According to the Department of Education, 40 per cent of third-level students qualify for maintenance grants at a cost last year of over £82 million. It's clear, though, from a lot of anecdotal evidence that there are many students in receipt of grants whose families could well afford to give their offspring full financial support at college. There are also lots of students who are clearly in need of much greater support as their families are less well off.

According to DCU's cost of going to college figures, it will cost over £5,000 to keep you in college for a year if you're living away from home. Inevitably, rent (£240) will eat up almost half of your monthly allowance. On top of that, you can expect to spend almost £140 per month on food, over £40 on travel and around £70 on books, academic requisites, clothes, laundry and medical expenses. Live at home, and DCU's director of student services estimates that it's going to cost you over £300 per month. You'll need to allow about £130 for food - including eating at home - over £40 for travel and around £70 for books, other academic requisites, clothes and medical expenses.

USI's most recent survey, meanwhile, shows that students are spending an average of £425 per month keeping themselves at college.

Last November, the Government earmarked £95 million in the National Development Plan for third-level access - that is extra supports to enable students with disabilities, mature second-chance students and students from disadvantaged backgrounds to take up college places. The then Minister for Education and Science, Mr Micheal Martin, indicated that increased maintenance grants would be paid to students whose families were social welfare recipients. Martin indicated that such students would get an extra annual grant of up to £1,000.

Minister Woods meanwhile has said that preparatory work for the funding programme is under way and that further announcements will be made to allow for payments in 2001. This year, meanwhile, poor students can eat cake.

Third-level grant schemes are administered by both the VECs and the local authorities. The VEC Scholarship Scheme covers full-time undergraduate and postgraduate courses at DCU, UL, the ITs and a number of colleges in the non-university sector. Students on approved full-time PLC courses are now eligible for ESF-funded grants which are also available to students following middle-level technician courses at the ITs. If you wish to apply for the Higher Education Grant Scheme, you should apply to your local authority.

One of the problems of low maintenance grants is that many students are forced to work their way through college. Of course there are plenty of students from relatively well-heeled families who take up part-time jobs simply for beer or designer clothes money. The fact remains, however, that for an uncomfortably large number of students having a job is the difference between being able to afford to stay in college and having to leave.

USI's most recent survey shows that 53 per cent of students now hold down part-time jobs. Of these, just under half work more than 17 hours per week. The vast bulk of these students earn less than £5 per hour, with almost a quarter earning less than £3.50 per hour.

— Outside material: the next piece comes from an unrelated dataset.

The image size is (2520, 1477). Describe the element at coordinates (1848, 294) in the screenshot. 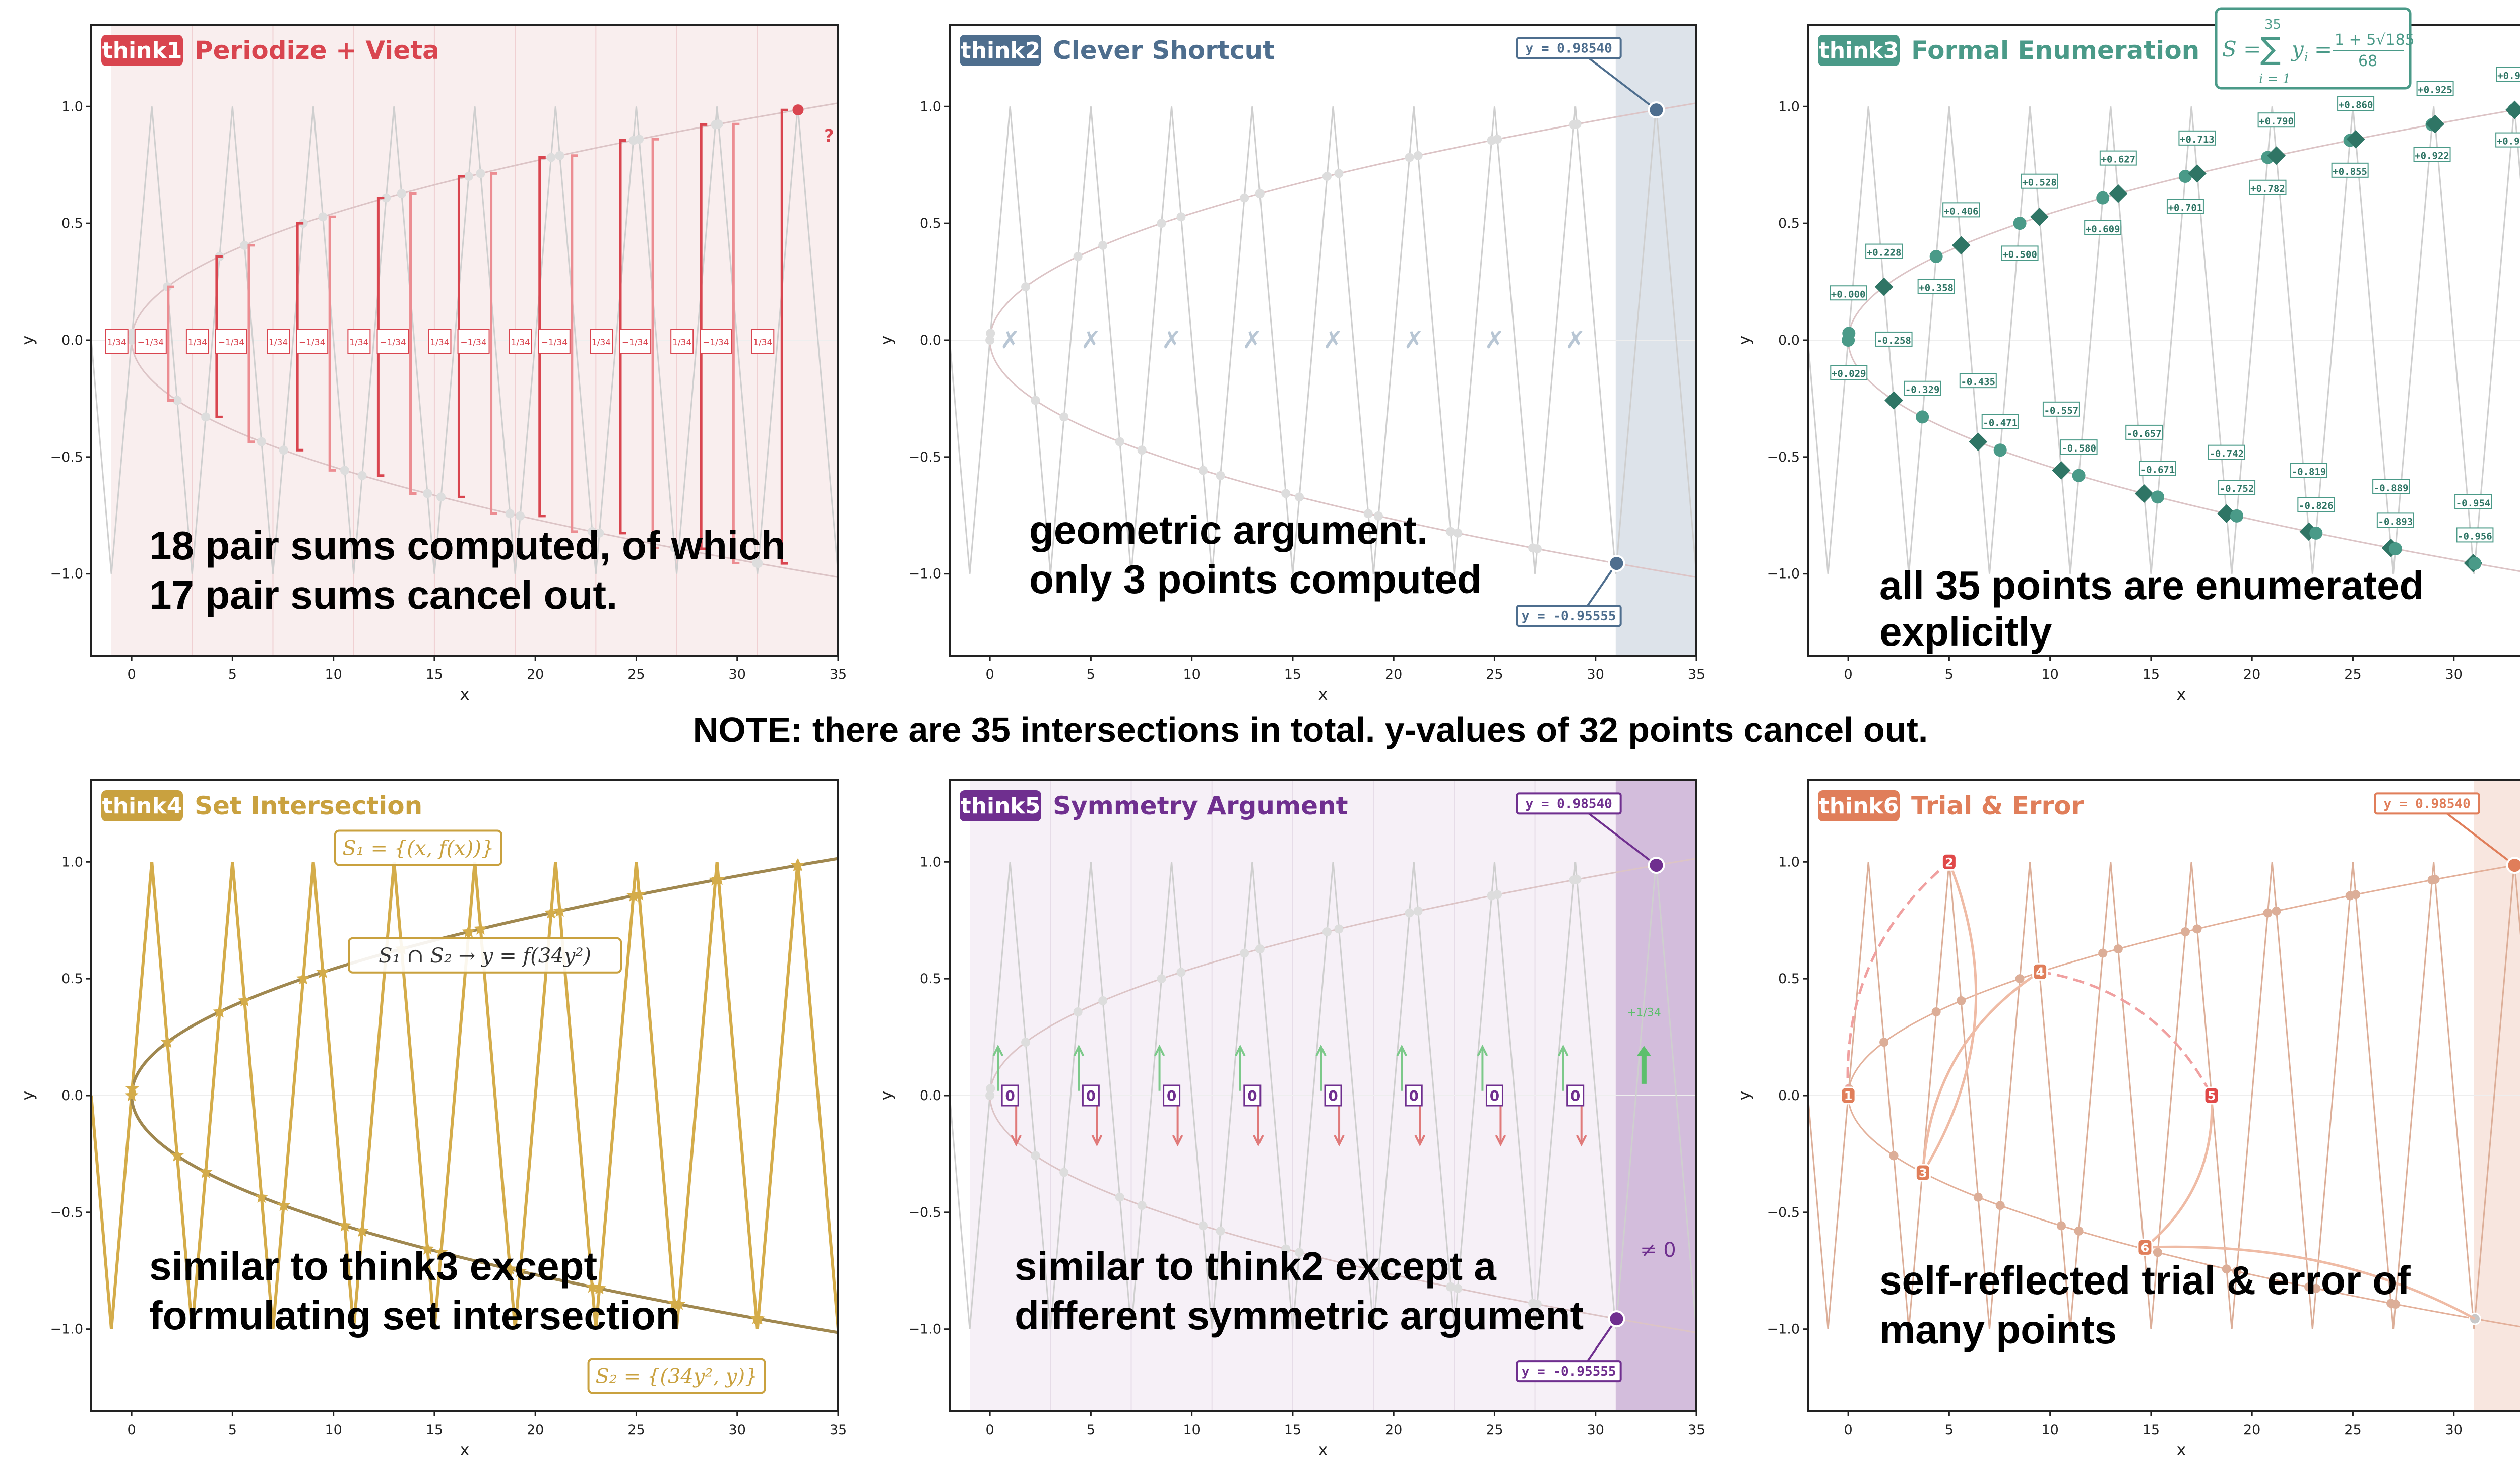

Increasingly, college staff are becoming concerned about the amount of part-time work students are doing and its effect on study. "Part-time work has got out of hand," comments Barry Kehoe. "We might have a modular credit system - but it's not flexible. You can't work your way through college on a self-pacing basis. A three-year degree is a three-year degree and you have to put in the time. There is a common perception that students work part-time to maintain a lifestyle - but that's not true of the students I see. We are aware of students, who, because of excessive part-time work, can't benefit from college life and whose health is affected. We have instances of students failing or only getting a bare pass due to excessive part-time employment."